# Provided data
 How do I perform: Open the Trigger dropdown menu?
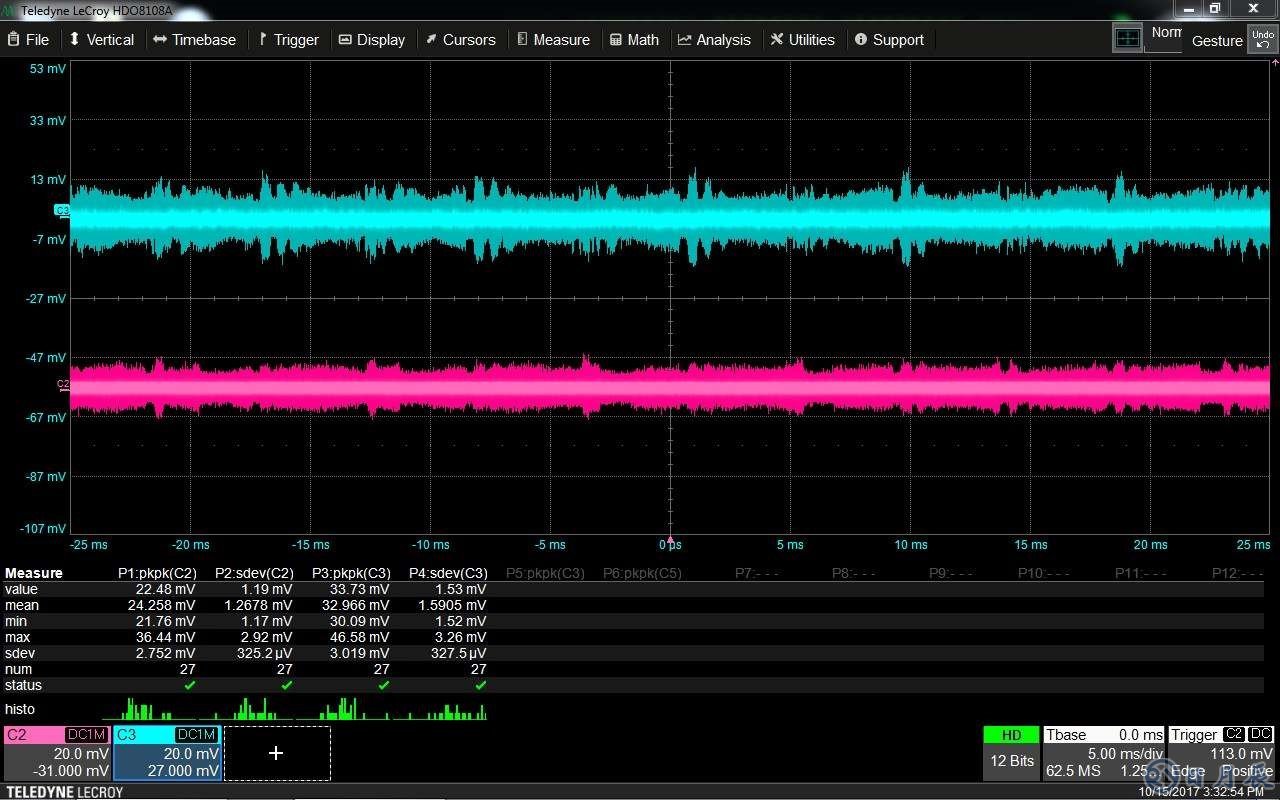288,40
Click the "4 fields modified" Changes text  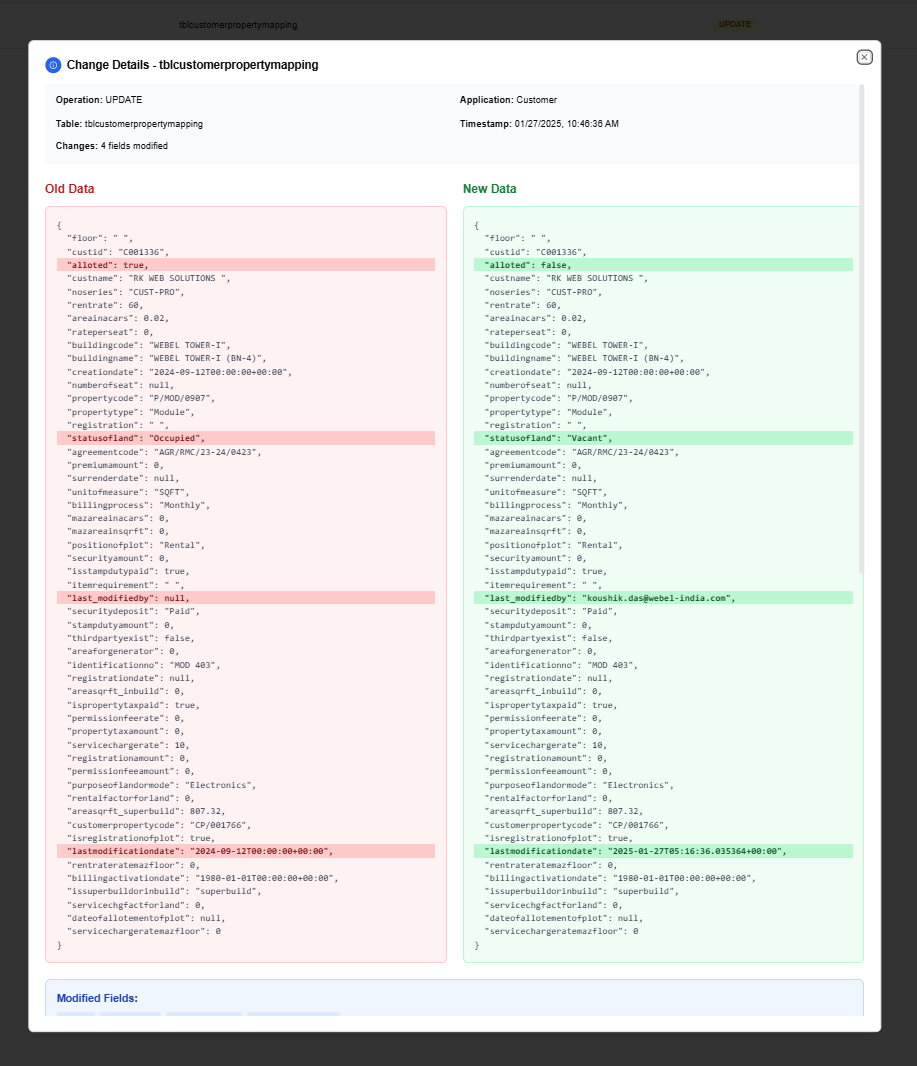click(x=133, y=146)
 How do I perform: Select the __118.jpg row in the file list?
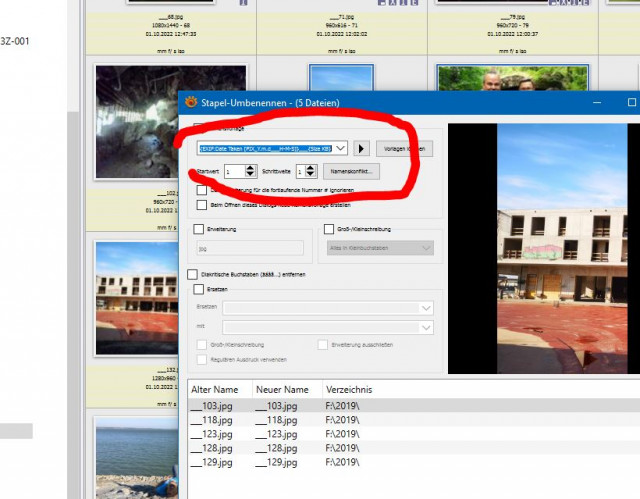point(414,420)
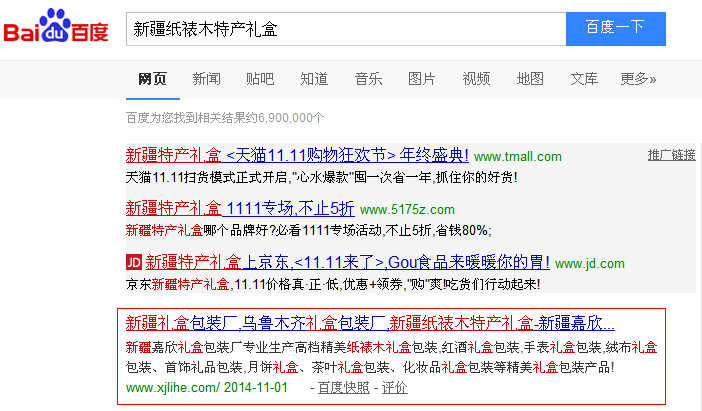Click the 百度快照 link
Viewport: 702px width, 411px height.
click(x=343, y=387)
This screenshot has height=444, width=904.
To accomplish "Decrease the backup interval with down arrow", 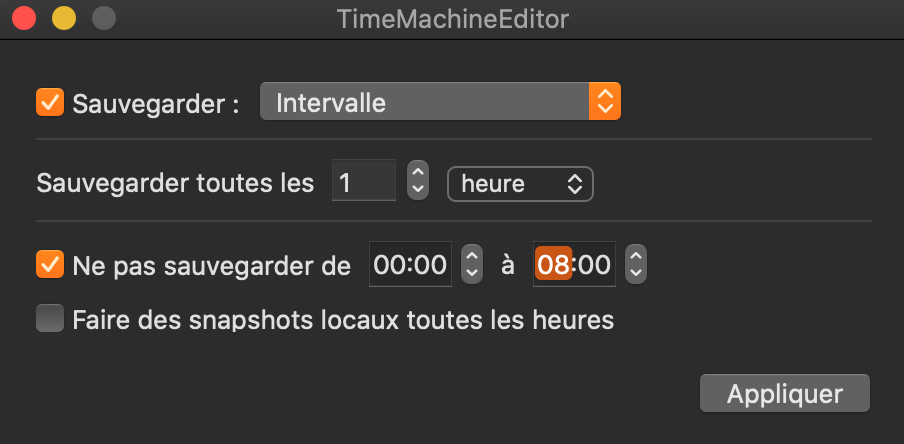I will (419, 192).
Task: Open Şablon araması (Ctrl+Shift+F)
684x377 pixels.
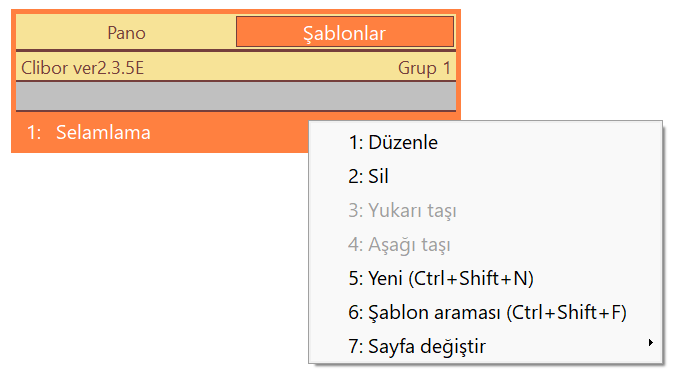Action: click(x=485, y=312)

# Task to complete
Nothing but the lines from the one holding "Task: Open Şablon araması (Ctrl+Shift+F)" through the last line of the entries should be written out, exactly and inclusively, minus the pictures.

# Task output
Task: Open Şablon araması (Ctrl+Shift+F)
684x377 pixels.
Action: click(x=485, y=312)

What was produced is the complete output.